Your Friends Aren’t Necessarily Good Playtesters
One of the issues that game designers — new and old-hat — deal with is getting people to try our games. The newer or less-known you are, the smaller your pool of available testers is, which generally means you ask your friends to help out. However, there’s a bit of a problem with using your friends:
They’re going to be kinder to your game than they should be. And they’re going to be unhelpfully vague.
This is natural, as often your friends:
- Will fill in some of your assumptions with their understanding of you
- Want to encourage you, and see being “overly” critical as going against that
- Aren’t trained in how to critique, so are vague or not especially helpful in their comments
All that can be addressed over time, but understand that vague dislike isn’t going to be all that helpful, and vague praise may make it sound like your game is closer to done when it really isn’t.
Because I don’t want to leave you with a vibe of “uh, it’ll suck early on, deal with it,” here are some tips that might help level up you and your friend-playtest group:
- Have them read your rules, don’t explain how the game works to them conversationally. It’s easier to fill in holes in conversation that it is in reading raw. (This depends on you having the time for that, and a written ruleset — even just bullet points.)
- Whenever you’re doing any verbal explanation, record yourself and record their questions/comments. They will show you either what you’re saying that you aren’t writing, or how what you’re writing is different. (When making Mythender, I ended up writing in a totally different voice than the one I used to explain it at conventions. That was eventually a flag to write the game in a bombastic manner rather than “skalds of the past telling stories about awesome dudes.”)
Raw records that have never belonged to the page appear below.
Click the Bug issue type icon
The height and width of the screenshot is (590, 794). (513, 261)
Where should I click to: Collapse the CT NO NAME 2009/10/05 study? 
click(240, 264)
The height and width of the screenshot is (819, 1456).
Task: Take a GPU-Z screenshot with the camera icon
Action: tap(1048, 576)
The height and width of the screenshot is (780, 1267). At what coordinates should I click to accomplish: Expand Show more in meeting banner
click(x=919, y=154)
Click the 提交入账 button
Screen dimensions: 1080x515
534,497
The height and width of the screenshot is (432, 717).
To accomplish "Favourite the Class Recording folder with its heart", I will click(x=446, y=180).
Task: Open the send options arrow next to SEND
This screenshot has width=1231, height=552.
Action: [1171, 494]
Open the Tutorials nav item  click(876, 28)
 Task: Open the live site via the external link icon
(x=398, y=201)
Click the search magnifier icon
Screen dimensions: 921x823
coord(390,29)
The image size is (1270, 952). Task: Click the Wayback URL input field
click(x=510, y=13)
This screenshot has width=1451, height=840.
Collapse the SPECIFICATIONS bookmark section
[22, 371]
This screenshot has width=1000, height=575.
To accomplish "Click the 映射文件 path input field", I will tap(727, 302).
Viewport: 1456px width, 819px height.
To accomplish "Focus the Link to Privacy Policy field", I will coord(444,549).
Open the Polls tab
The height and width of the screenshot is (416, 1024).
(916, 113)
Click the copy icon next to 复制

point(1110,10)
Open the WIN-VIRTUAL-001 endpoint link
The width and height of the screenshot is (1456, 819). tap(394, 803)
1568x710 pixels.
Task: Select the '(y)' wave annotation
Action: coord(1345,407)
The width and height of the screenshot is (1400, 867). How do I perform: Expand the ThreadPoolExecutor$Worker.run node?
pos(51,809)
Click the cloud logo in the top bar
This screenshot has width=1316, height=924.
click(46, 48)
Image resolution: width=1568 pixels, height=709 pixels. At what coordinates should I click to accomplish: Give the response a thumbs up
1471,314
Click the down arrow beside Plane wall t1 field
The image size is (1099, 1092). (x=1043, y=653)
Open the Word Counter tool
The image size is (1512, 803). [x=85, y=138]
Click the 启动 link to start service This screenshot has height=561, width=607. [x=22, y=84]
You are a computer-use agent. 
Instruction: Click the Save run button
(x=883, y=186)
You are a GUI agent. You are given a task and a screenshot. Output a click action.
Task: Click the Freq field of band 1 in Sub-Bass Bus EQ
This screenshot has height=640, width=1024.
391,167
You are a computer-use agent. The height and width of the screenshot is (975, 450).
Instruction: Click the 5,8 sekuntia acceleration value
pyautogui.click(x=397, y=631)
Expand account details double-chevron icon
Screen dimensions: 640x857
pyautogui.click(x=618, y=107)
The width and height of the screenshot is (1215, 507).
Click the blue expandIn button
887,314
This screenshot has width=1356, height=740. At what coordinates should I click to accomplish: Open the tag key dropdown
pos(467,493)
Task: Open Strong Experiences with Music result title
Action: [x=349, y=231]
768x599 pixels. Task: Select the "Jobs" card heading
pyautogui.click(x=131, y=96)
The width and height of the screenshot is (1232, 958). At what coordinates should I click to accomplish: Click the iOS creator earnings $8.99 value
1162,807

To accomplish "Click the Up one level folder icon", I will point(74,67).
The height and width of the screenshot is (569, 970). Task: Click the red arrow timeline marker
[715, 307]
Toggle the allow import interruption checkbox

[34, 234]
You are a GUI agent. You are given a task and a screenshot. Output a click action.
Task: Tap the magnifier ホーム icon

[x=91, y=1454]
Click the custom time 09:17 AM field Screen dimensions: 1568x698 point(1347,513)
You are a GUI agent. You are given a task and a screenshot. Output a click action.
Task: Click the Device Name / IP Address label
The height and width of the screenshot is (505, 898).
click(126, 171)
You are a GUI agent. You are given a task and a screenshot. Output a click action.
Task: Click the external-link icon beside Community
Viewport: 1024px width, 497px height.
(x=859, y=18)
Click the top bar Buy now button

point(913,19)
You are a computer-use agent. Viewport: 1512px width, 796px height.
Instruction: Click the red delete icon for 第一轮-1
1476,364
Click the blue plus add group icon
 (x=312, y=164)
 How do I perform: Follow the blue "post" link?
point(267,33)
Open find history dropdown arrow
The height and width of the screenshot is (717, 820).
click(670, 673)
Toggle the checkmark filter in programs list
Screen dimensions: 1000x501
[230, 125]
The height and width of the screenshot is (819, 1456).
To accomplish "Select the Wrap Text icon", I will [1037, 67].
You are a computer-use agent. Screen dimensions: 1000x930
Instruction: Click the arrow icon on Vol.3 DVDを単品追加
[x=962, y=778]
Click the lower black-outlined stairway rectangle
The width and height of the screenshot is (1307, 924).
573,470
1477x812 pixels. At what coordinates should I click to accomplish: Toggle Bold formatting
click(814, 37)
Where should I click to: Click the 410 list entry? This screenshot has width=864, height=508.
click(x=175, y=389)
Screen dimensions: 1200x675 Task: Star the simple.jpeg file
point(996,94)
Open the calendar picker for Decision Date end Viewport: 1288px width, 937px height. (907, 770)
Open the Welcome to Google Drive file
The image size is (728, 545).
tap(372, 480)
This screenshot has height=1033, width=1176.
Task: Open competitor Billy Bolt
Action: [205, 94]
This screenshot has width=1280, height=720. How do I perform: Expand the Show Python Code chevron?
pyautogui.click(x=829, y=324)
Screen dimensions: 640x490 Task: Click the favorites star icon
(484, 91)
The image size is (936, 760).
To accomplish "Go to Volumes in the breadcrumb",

- Don’t push a creative agenda or throw in much of your input. This is especially true if you’re watching a playtest rather than playing. It’s too easy to prime people to understand what you mean, rather than what you’re writing, when you’re adding in context by your input in play.
- Structure post-game critique. My favorite structure is to have everyone go around and state one thing they liked, without going into problems. Then a round of one thing they didn’t like, without going into how they’d change it. After that, if you’re not overwhelmed, continue the discussion. Without structure, it’s so easy to miss crucial feedback, both on what did work (since often the conversation becomes dominated by what didn’t) and on one or two problems to the exclusion of others.
Being a good playtester is a skill. So is that part of being a designer dealing with playtesting. So your friends aren’t necessarily going to be good playtesters early on, but that can change over time.